Kawanishi H8K 'Emily'

Introduction and Development
Service Record
Stats (H8K2)

Introduction and Development

The Kawanishi H8K 'Emily' was the fastest and most heavily armed flying boat to enter service in significant numbers during the Second World War, and was considered by Allied pilots to be the hardest Japanese aircraft to shoot down.

Plans of Kawanishi H8K 'Emily'
Plans of
Kawanishi H8K 'Emily'

Work on the H8K began in 1938, in response to a 13-Shi specification for a large flying boat to replace the Kawanishi H6K, which had just entered service. The new aircraft was to have a top speed of 276mph, a cruising speed of 207mph and a normal range of 5,180 miles. Kawanishi responded with a high-wing monoplane with a large hull, a single vertical tail, and a superficial resemblance to the Short Sunderland, although the H8K was larger and would prove to have much better performance. The aircraft had eight small unprotected fuel tanks in the wings and six larger partially self-sealing tanks in the lower hull. These tanks were placed over fuel-proof bilges, and any split fuel could be pumped into other tanks. The aircraft could carry 3,249 gallons of fuel, giving it a range of over 4,400 miles, down on the specification but still very impressive. Unusually for Japanese aircraft of the period, the H8K was heavily armoured and would prove to be a sturdy aircraft.
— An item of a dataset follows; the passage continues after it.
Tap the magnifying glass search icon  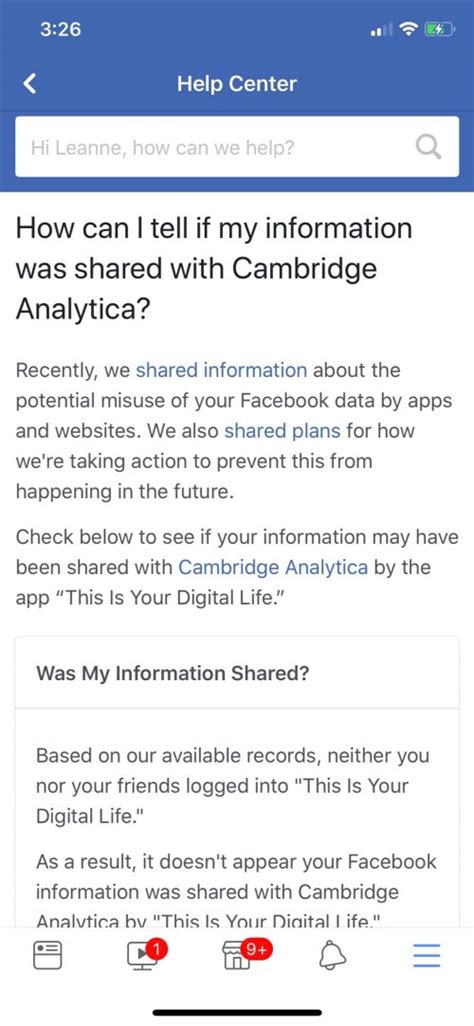(x=429, y=147)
The prototype was completed on 31 December 1940. Its maiden flight came in the following month and was somewhat disappointing. The aircraft was good in the air, but was unstable during high-speed taxing and during take-off. These problems were solved by increasing the depth of the hull by 1ft 7 11/16in and modifying the shape of the hull bottom. Towards the end of 1941 the modified aircraft was approved for production as the H8K1 Navy Type 2 Flying Boat Model 11.

Service Record

Kawanishi H8K from the side
Kawanishi H8K from the side

Although the H8K was designed as a long range maritime patrol aircraft, its first combat mission was actually a bombing raid on Hawaii. This was a long range attack launched by two aircraft based in the Marshall Islands on 4-5 March 1942. They refuelled from a submarine at a site in the French Frigate Shoals, then made a disappointing raid on Oahu, where heavy cloud prevented them from bombing accurately. A second raid at the time of the battle of Midway had to be cancelled because the American fleet was using French Frigate Shoals.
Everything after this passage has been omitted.